I'll also wait and see if I get couple of more responses and what Dell Tech will suggest. I'm not putting much hope of their compassion and help one out if they have heart, and that remains to be seen.

I will let you know what suggestion I received from Dell.

Thanks,

 

2.2K Posts

February 9th, 2006 17:00

Forget the Dell MBR, it isn't available or compatible, nor is it a solution to your problem. Your MBR, unless modified by special software or corrupted, is relatively standard and typical, created by partitioning (optional), formatting, and installing an operating system. This procedure may be repeated to create a new, functional MBR, or there are other methods of repairing a standard MBR, if it is indeed the root of your problem.

The error "Primary Hard Disk Drive Not Found" indicates the BIOS was unable to detect the hard drive, regardless of the presence, absence, or corruption of an MBR. Did this error go away completely with the old drive?

If the "Primary Hard Disk Drive not Found" problem was eliminated by the installation of the new hard drive, and the "No Bootable Devices" error is stable and repeatable, with no intermittentcy that would be indicative of other problems, and this is immediately following the clean installation of XP, be sure to verify the HDD is enabled on the list of bootable devices in the BIOS setup screen, in cased you overlooked it. It isn't clear to me that F12 could be used to boot from a partition that is not designated as active in the MBR, which is the same designation the BIOS looks for when going through it's list of bootable devices.
 
 
GM

62 Posts

February 23rd, 2006 13:00

I also updated system bios and old version was A27 and new one is A31 now in my system.
 
i agree its in the bios settings
 
boot order
or
device enabled for boot
 
If he can boot from f12
 
what does that tell you is happening at startup?
 
what is the bios looking for to boot?
 
must be set to boot to cd as he said he has to hall the cd in the drive all the time and it is not so nice.
 
I would check boot order 1st
 
f2 at start up for my pc
 
 
 

4 Posts

February 24th, 2006 01:00

Well, after much of a discussion and help (not much) from Dell Tech Support.

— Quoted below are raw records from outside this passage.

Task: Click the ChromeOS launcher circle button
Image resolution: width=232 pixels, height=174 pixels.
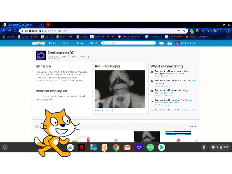Action: click(5, 147)
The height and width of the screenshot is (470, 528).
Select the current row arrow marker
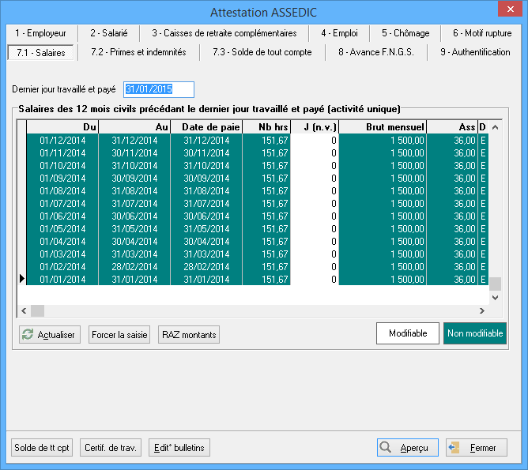(21, 279)
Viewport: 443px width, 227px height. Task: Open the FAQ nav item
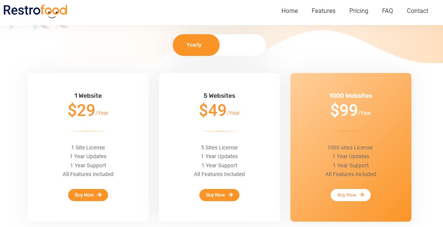pyautogui.click(x=387, y=11)
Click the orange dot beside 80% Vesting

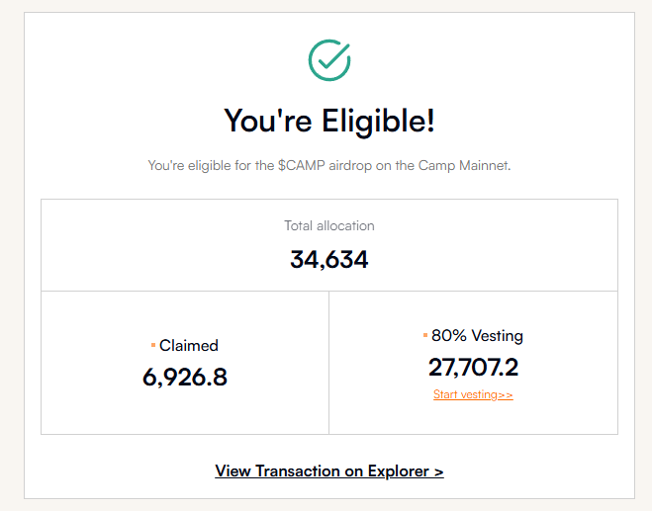(x=425, y=335)
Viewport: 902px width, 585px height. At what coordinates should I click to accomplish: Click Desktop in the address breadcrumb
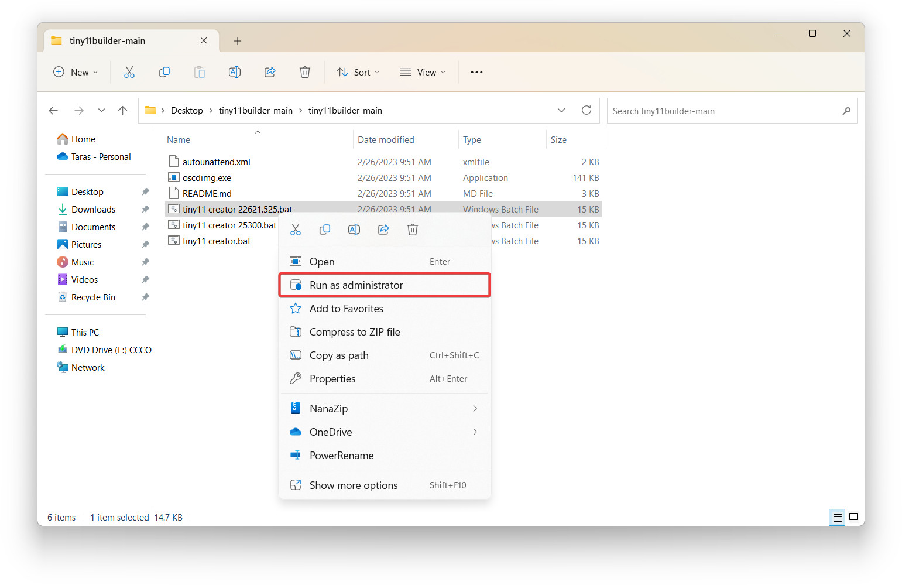[187, 111]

Their support was obviously simple.. insert their Disk (operating disk), and reboot it from CD, Install the Windows. although they did step by step helping in re-installing WindowsXP Hope, but in reality I DO NOT want Windows XP Home, I want PRO. So anyways, I followed their instruction, and when it comes to partition of hard disk, they told me to delete that partition, after that hit enter to Install WIndows XP Home, it then will partition hard disk and  should show C:\ as the hard drive where to install the WIndows. When that was done, same problem, and telling me same thing as before and insiting to press F1 to retry or F2 to enter bios. When it loaded into WIndows XP Pro (updated over WIndows XP Home), my external mouse didn't work at all, even after I tried number of times to re-insert the program or work with 'control panel". Nothing.

What next I did: Rebooted the laptop and I pressed F2  to enter the bios,  hold down ALT+U (it could be P), for next page, and highlighted drive by drive, and hit spacebar, to block certain component, but never block the last two (leave those last two alone), so I left only CD/DVD drive as the available drive to check. To my surprise when rebooted the computer, it loaded WIndowsXP Home. That brought a smile on my face.

What I have done next, I've inserted WIndowsXP Pro Upgrade disk, and rebooted the computer, as I said, I wanted XP Pro due to the highest security features, and I followed exact same procedure as with WIndows XP Home, it loaded the program, but it never asked me to insert the previous operating system, (it should have been looking for it, but it didn't) which I have (win98se), and it works fine, and external mouse works. That surprised me as well.

I loaded up all other programs, and my laptop is working fine. What went wrong in the first place, is a mystery, if I block all except hard disk, it won't read it, and will give usual error message,  if I block hard disk and leave CD/DVD open as the only item for laptop to go through, it loads windowsXP pro without any troubles? Why's that?

Keep in mind that my BIOS is up to date.